The get_dataset_info.py script can be used to sanity check stored actions, and will throw an Exception if there is a violation.

Filter Keys#

Filter keys enable arbitrary splitting of a dataset into sub-groups, and allow training on a specific subset of the data.

A common use-case is to split data into train-validation splits. We provide a convenience script for doing this in the robomimic/scripts directory:

$ python split_train_val.py --dataset /path/to/dataset.hdf5 --ratio 0.1 --filter_key <FILTER_KEY_NAME>
  • --dataset specifies the path to the hdf5 dataset

  • --ratio specifies the amount of validation data you would like to create. In the example above, 10% of the demonstrations will be put into the validation group.

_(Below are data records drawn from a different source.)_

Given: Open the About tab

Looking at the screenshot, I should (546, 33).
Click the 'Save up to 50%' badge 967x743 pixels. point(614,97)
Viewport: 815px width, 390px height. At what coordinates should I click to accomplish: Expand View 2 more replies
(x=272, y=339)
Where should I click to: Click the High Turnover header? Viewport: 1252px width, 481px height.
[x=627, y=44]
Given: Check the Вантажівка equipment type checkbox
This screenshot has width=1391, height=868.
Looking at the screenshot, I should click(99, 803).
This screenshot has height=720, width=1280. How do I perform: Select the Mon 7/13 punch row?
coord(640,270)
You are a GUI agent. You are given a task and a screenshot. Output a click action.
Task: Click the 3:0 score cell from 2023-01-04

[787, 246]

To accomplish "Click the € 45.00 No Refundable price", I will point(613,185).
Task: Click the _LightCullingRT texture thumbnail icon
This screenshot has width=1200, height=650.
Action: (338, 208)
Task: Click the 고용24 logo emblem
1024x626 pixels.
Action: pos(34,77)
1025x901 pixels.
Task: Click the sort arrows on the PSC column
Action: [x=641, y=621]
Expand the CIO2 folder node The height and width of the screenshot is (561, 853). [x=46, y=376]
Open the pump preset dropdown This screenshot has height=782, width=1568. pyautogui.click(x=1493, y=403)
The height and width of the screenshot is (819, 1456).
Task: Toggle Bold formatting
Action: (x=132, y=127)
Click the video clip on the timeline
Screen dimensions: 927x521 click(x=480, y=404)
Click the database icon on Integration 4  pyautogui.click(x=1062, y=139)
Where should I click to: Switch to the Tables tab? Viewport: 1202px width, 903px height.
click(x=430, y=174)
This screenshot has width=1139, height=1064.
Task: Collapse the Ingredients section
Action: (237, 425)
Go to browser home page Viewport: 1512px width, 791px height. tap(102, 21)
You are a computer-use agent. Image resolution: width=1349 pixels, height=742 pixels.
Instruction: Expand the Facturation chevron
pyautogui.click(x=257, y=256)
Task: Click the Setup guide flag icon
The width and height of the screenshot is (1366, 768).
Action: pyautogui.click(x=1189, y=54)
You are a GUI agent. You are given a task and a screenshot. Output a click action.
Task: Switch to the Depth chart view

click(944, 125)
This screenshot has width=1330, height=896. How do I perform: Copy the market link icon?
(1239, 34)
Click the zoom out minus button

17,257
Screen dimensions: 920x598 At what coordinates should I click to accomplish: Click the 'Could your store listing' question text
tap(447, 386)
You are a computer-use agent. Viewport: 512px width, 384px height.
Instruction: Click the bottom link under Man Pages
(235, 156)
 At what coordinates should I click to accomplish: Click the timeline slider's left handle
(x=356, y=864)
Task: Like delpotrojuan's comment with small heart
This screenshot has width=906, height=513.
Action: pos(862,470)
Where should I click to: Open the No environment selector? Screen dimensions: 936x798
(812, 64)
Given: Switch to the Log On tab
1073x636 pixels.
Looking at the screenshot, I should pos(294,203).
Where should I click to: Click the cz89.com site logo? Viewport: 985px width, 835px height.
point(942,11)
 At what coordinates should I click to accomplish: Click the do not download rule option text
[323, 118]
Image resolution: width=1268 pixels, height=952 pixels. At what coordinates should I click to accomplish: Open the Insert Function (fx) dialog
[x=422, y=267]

  • --filter_key (optional) By default, this script splits all demonstration keys in the hdf5 into 2 new hdf5 groups - one under mask/train, and one under mask/valid. If this argument is provided, the demonstration keys corresponding to this filter key (under mask/<FILTER_KEY_NAME>) will be split into 2 groups - mask/<FILTER_KEY_NAME>_train and mask/<FILTER_KEY_NAME>_valid.

Note!

You can easily list the filter keys present in a dataset with the get_dataset_info.py script (see this link), and you can even pass a --verbose flag to list the exact demonstrations that each filter key corresponds to.

Using filter keys during training is easy. To use the generated train-valid split, you can set config.experiment.validate=True to ensure that validation will run after each training epoch, and then set config.train.hdf5_filter_key="train" and config.train.hdf5_validation_filter_key="valid" so that the demos under mask/train are used for training, and the demos under mask/valid are used for validation.

You can also use a custom filter key for training by setting config.train.hdf5_filter_key=<FILTER_KEY_NAME>. This ensures that only the demos under mask/<FILTER_KEY_NAME> are used during training. You can also specify a custom filter key for validation by setting config.train.hdf5_validation_filter_key.